| ← 269 | 270 | 271 → |
- Cardinal: two hundred seventy
- Ordinal: 270th (two hundred seventieth)
- Factorization: 2 × 3^{3} × 5
- Divisors: 1, 2, 3, 5, 6, 9, 10, 15, 18, 27, 30, 45, 54, 90, 135, 270
- Greek numeral: ΣΟ´
- Roman numeral: CCLXX, cclxx
- Binary: 100001110_{2}
- Ternary: 101000_{3}
- Senary: 1130_{6}
- Octal: 416_{8}
- Duodecimal: 1A6_{12}
- Hexadecimal: 10E_{16}

= 270 (number) =

270 (two hundred [and] seventy) is the natural number following 269 and preceding 271.

==In mathematics==
- 270 is a harmonic divisor number.
- 270 degrees is equal to three-fourths of a turn.

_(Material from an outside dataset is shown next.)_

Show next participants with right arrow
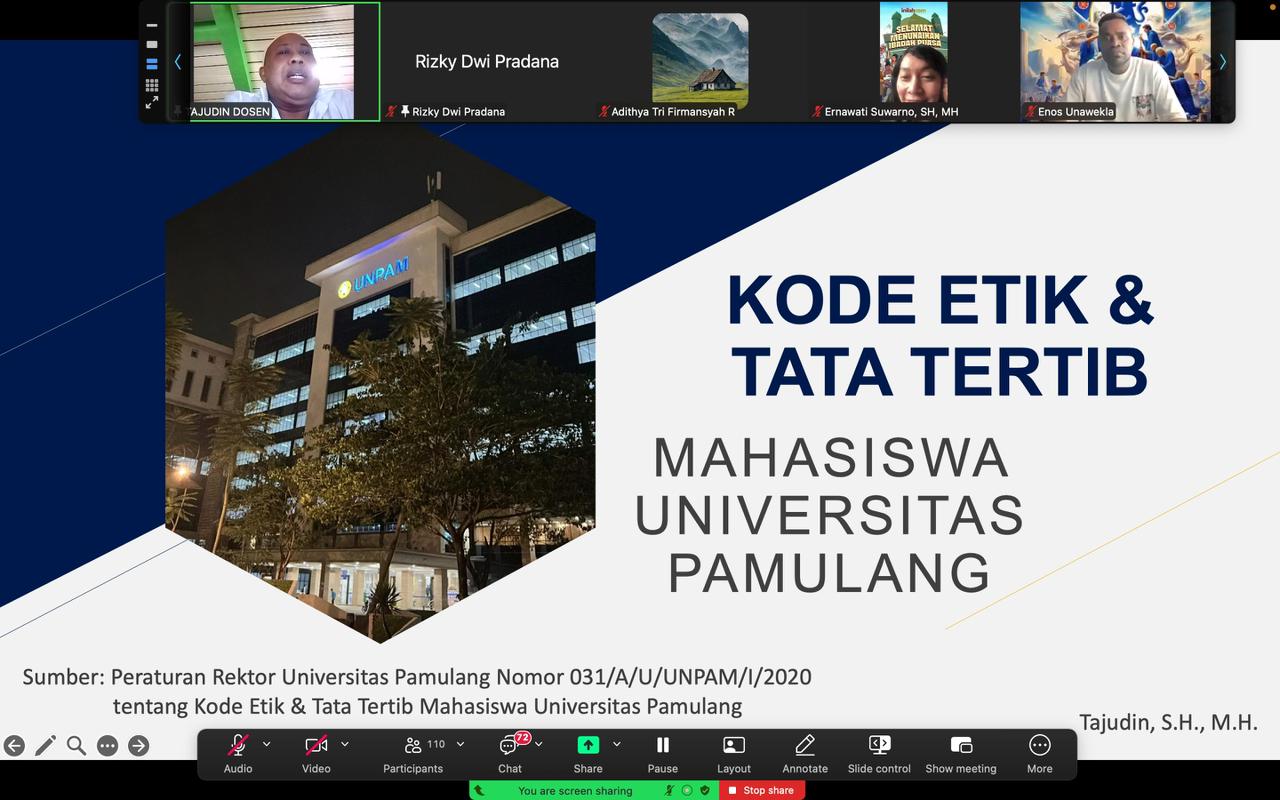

This also means that $270^\circ=\frac{3\pi}{2}$ radians.

== In politics ==

- In the United States electoral college, 270 is the minimum number of electors, out of 538, required for a presidential candidate to be elected to the presidency.

== In other fields ==
- 270 (meaning 270°) is an informal way of referring to 3/4 of a turn, and is used as such in some sports. For instance, Yuto Horigome won gold in street skateboarding at the 2024 Olympic Games by performing his signature trick, a "nollie 270 noseblunt slide".